In making Talvar, Gulzar and Bhardwaj are telling us that we are all guilty!
Talvar is a very well made film -- despite its length and some brief scenes that could have been edited out. But it is also a very uncomfortable film to watch, and that is what makes it so good. A good film should be able to get into our skin, challenge us, shake us up and Talvar does all of that.
The details about Aarushi and Hemraj's killings in Noida are known to most people in India. It was the most talked about double murder case until a few weeks ago when Sheena Bora's murder story broke out, much to the delight of the broadcast media and each one of us who could not seem to get enough of the salacious reports. And the like the Talwar-Banjade killings, Bora's murder and the scandal surrounding it also happened to people like us.
But even when we know about the Aarushi and Hemraj killings, Gulzar grabs our attention -- focusing on a couple of possibilities. Each time a different scenario of the murders is examined, Shruti and Hemraj are killed one more time before our eyes. And in each Rashomon-like situation a new 'truth' seems to emerge.
Gulzar and Bhardwaj go about methodically developing the police procedural without making any judgments or actually solving the murders. Solving the crime is beyond their expertise and in any case, that is not the purpose of the film.
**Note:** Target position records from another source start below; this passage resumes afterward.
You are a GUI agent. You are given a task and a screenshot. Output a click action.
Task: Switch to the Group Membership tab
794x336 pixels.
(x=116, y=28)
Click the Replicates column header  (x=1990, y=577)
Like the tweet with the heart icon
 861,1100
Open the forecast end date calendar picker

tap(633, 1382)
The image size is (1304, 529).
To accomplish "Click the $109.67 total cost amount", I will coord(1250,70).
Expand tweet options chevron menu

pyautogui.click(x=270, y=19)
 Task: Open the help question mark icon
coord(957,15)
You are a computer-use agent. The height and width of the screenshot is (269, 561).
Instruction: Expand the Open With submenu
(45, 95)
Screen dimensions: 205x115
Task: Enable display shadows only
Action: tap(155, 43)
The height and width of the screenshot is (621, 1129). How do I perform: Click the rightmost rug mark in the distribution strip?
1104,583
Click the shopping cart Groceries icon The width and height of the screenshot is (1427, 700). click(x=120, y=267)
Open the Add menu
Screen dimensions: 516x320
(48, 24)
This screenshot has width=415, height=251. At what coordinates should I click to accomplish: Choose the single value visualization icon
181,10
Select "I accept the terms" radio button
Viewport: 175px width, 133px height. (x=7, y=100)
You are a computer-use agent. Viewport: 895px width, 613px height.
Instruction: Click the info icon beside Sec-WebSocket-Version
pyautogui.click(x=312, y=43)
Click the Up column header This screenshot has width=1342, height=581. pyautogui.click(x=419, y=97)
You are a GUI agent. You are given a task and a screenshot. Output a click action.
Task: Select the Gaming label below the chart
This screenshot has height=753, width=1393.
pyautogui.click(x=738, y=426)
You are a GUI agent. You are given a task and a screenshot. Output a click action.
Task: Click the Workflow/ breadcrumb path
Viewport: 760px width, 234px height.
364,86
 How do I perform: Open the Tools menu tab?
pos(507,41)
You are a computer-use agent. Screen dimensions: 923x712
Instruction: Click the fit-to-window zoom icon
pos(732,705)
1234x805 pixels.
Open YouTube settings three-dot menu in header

It has been eight years since Gulzar made her last film -- one of the segments in Dus Kahaniyaan. She was perhaps busy with personal life, but that break has made her into a damn good director. Working with superb lead actors and an excellent supporting cast -- many who get the chance to shine, Gulzar has created a remarkable ensemble piece of drama.
A lot of fingers point towards Shruti's parents -- Ramesh (Neeraj Kabi) and Nupur (Konkana Sensharma). Kabi and Sensharma are both seasoned actors. Here, they balance the acts of playing the wrongly accused as well as grieving parents. It is tough task for them, more so because many in the audience will visit the film with their own baggage and the belief that they know the identity of the killers.
Watching Kabi and Sensharma one cannot conclusively say that Shruti (or Aarushi)'s parents could be guilty.
Talvar's central core is Irrfan Khan's performance where he plays one of the most complex and nuanced roles of his career. There are many shades to Khan's CBI Inspector Ashwin Kumar that it is so rewarding to watch this gem of an actor display his skills. And by the look of it, Khan seems to have really enjoyed playing Kumar.
There is a side plot in the film that gives us Khan's back-story -- his troubled marriage to Tabu. Irrfan Khan and Tabu together are a dream cast. Bhardwaj has worked with them twice, including in last year's Haider and in Talvar he even gets to tip his hat to the director's father Sampooran Singh Kalra aka Gulzar's 1987 film Ijaazat and its iconic song Mera Kuch Samaan.
All of this indulgence can be fine, but it also feels like a diversion and it makes Talvar a tad bit long. Khan's Kumar stands tall despite this back story.
The advantage of working with Bhardwaj (he is also one of the film's producers) is that he can contribute his multi-faceted talents to the project. So as expected, Talvar's music is composed by Bhardwaj adding to the dark texture of the film. And as a package deal we also get to hear Rekha Bhardwaj's rich melodious voice singing the film's closing song Zinda.